そして、意を決した様に彼の口から出た言葉は、到底信じられるものではなかった。
「……ソラが、さ」
――指定暗黒組織D.E.A.T.H.の幹部、アトモスだった。
「んん??」
……などと、意味不明な事を供述をしており。
「いやいや意味分かんねえし。だってソラはそのDEATHに誘拐されたじゃん」
「自作自演だと、言っていた」
んなバカな。どうやってあんなのを自演すんだよ。と言うか何の目的でそんな事するんだよ。

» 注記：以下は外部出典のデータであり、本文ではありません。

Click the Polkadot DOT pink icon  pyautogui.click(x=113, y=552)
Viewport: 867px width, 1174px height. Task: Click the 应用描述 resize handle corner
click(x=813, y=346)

「待って、だとしたらソラはなんでDEATHなんかに?」
そうそう。理由がないじゃん。ナイス峰さん。
そうぼんやりと考えていたら、彗はポツポツと、事の顛末を話し始めた。
曰く、こないだのお泊まり会から疑念を持っていた事。
曰く、偽アトモス作戦に加担した事。
曰く、ソラが並々ならぬ憎しみを伊集院に対して抱いていた事。
曰く、伊集院は最初からソラをアトモスと睨んで、今回の件を仕組んでいた事。
そのどれもが、にわかには信じがたい内容で、俺と峰さんはお互いに顔を合わせた。
「う、恨みって……」
峰さんが受け入れがたそうに言うと、彗は首を振った。
「AAAAには、よく分からないけど大切な人を殺されたらしい。X-CATHEDRAは……分かんないけど弟を殺された、と思っていた。伊集院くんはそんな事してないと言っていたけど……」
正直、今回の一件で伊集院くんを何処まで信じたらいいか分からない。
彗はそう言って、再び俯いてしまった。
「……」
「僕は、どっちを信じたらいいか分からない……!」
ーーソラも大切な友達だし、伊集院くんも今まで、僕をここまで導いてくれた恩人だ。
だからどっちも信じたいけど、どっちも信じられない。
そう言って彗はそのまま言葉に詰まった。机の上に置かれていた彗の握りこぶしは、両手とも真っ白になるまでに力を込められていた。
一体、ソラに何があったんだ。
何処をどう間違えたら、テロ組織のナンバー2なんかになっちまうんだ。
「……とりあえず、その事件の真相を調べてみないと、何とも言えないよね」
「そうだな。ソラがそんな事になっていたのはちょっと信じられねえけど……今の状態では判断付かない、よな」
「まずは、調べてみようか。私達も一緒に」
そこでようやく、彗は顔を上げて見せた。
涙こそ流してはいなかったが、眼が若干腫れている気がする。
「ああ。俺たちでも出来ることはあるさ」
「そうだよ。まずは色々調べて、その上でソラちゃんを説得してみようよ」
「……ごめん。ありがとう」
やっと、弱々しくても笑えるようになったようだ。
「お前が謝る必要無いだろ」
だから全部一人で抱え込むなよ。
こいつは最近色々と抱え込み過ぎな気がする。
「そうだよ。そもそも、私たち『4人』友達なんだし、そこは持ちつ持たれつだよ?」
そんな時、チャイムが鳴った。機械を通して、劣化した音だったけれど、俺たちには澄んでいる様に聞こえた。
「行こうぜ。次理科総合だろ」
「……うん」
「とりあえず放課後になったら早速調べないと行けないな」
「そうそう」
俺たちは絶対にソラを助けてみせる。
前回がフェイクだったと言うのなら、今度こそ。